Antipyretic Analgesics
The use of the doubleblind technique, in which a placebo and two or more therapeutic agents are administered to a group of untrained subjects, will improve the accuracy of the investigation. In the treatment of headache by chemical agents, two general aspects should be considered: (1) symptomatic, i.e., the treatment of an attack; and (2) prophylactic, or the prevention of attacks. The goals in pharmacotherapy are to interrupt the mechanism producing pain, to raise the pain threshold, and to reduce emotional tension and anxiety responsible for or associated with this pain. The accelerated rate at which new drugs are being presented to the clinician makes it imperative for him to evaluate critically the published reports on these newer therapeutic agents before accepting them. Chiropractor Toronto discovered that a few third believed there was no scientific proof that immunization prevents disease. In the following pages we will discuss the drugs commonly used in the treatment of headache which in our experience and in that of others have been most effective. Emphasis will be placed on treatment of the types of headache which the clinician is most likely to meet in his practice.
In some instances a brief review of the pharmacology of these chemical agents will be correlated with their clinical usage.
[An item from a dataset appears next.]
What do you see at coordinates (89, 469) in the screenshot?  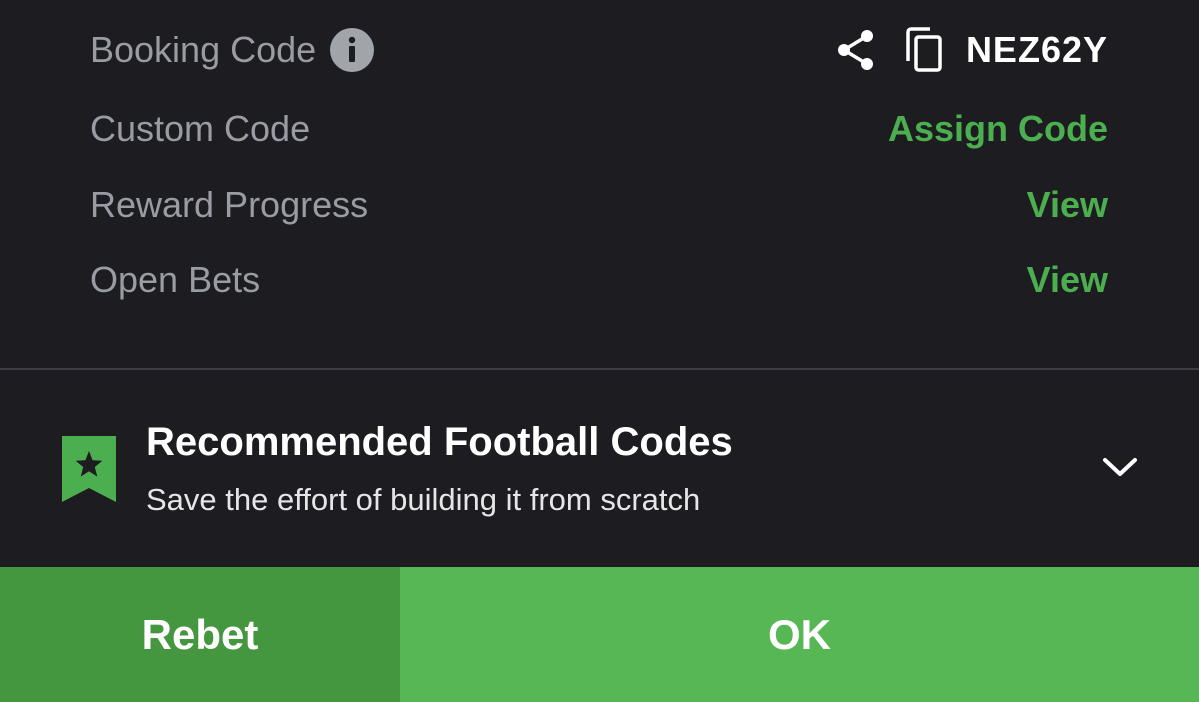 I see `bookmark-star-icon` at bounding box center [89, 469].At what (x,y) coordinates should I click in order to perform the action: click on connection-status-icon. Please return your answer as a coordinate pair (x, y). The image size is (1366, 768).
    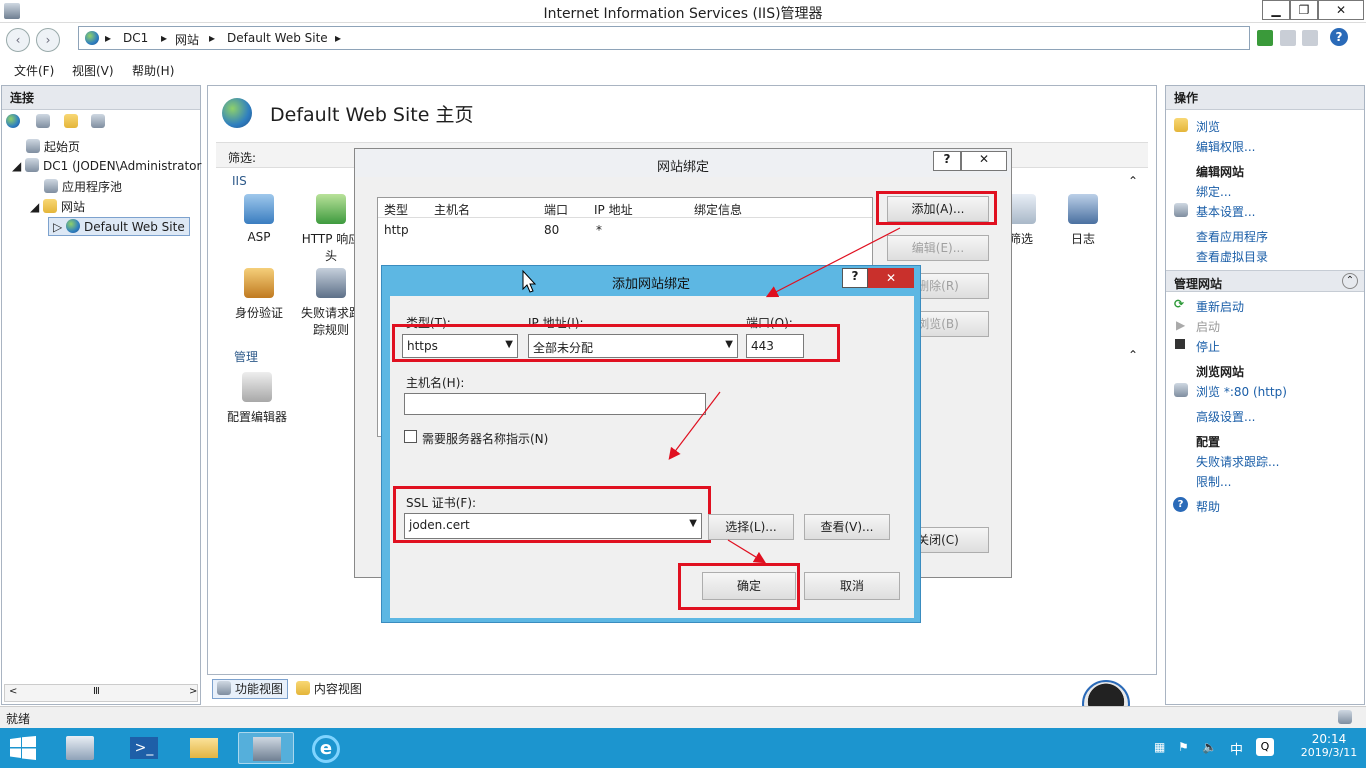
    Looking at the image, I should click on (1345, 717). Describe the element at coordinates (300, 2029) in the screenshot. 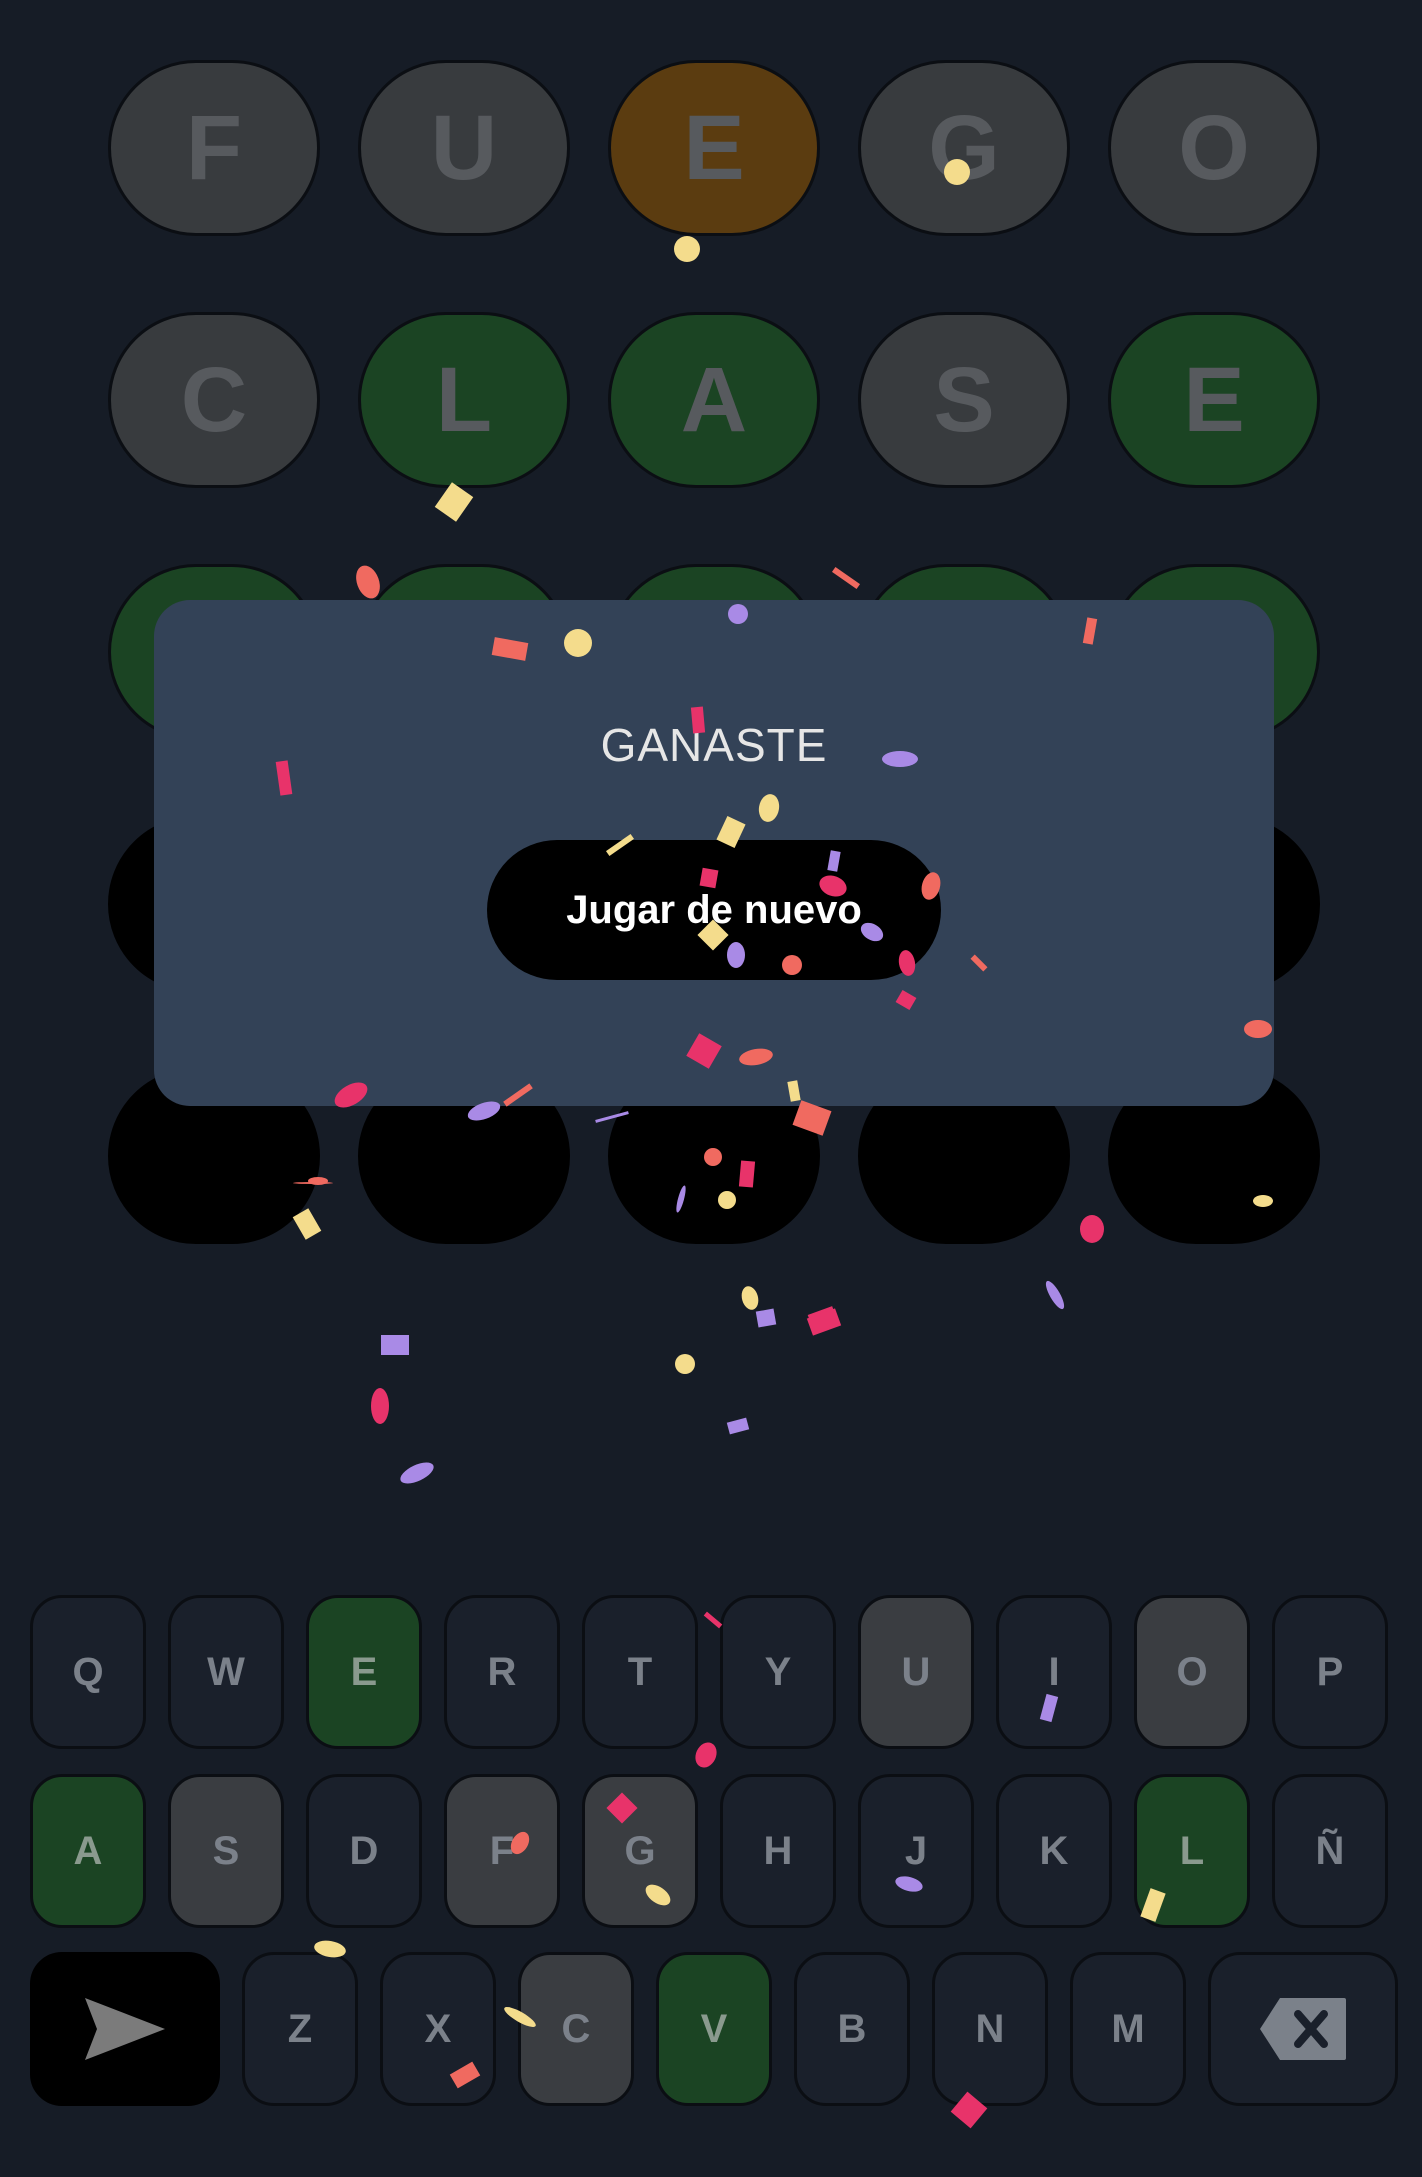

Proper evaluation of therapeutic goals with chemical agents must be within the framework of the functional and structural changes present in the patient; psychologic formulation of the patient’s personality; the nature of environmental stresses; and the role the physician is playing in the treatment. SPECIFIC DRUGS. The drugs used in the treatment of patients with headache can be divided into ten groups: (1) analgesics; (2) hypnotics, sedatives, tranquilizers, and centralacting skeletalmuscle relaxants; (3) anticonvulsants; (4) stimulants; (5) drugs acting directly on blood vessels, i.e., vasoconstrictors and vasodilators; (6) histamine and antihistamines; (7) diuretics; (8) vitamins; (9) hormones; and (10) autonomic nervous system drugs including ergot (see Table 2). ANALGESICS. There are two general types of analgesics in clinical use. These are: (1) antipyretic analgesics, and (2) narcotic and/or morphinelike analgesics.
Antipyretic Analgesics. The most practical and useful analgesics employed in the treatment of headache are the antipyretic coaltar derivatives, such as acetylsalicylic acid and acetophenetidin. Toronto Chiropractor attempt to ascertain a positive popularity for their public health function are additionally compromised by their popularity for recommending repetitive life-lengthy chiropractic treatment. However, they are inferior to codeine as analgesics. They act by raising the pain threshold, possibly through depression of pain centers in the thalamus. In therapeutic doses they do not cause mental disturbances, anesthesia, or changes in modalities of sensation. The types of pain relieved by salicylates are of low intensities, such as those complained of by the occasional headache sufferer or those associated with mild periods of stress (physical or emotional). Certain techniques, particularly those of Hardy and Wolff, demonstrated that acetylsalicylic acid elevates the pain threshold half as much as morphine. Other investigators have not been able to demonstrate thresholdraising action in animals or man. All analgesics have a ceiling beyond which no additional increase in the pain threshold is obtained.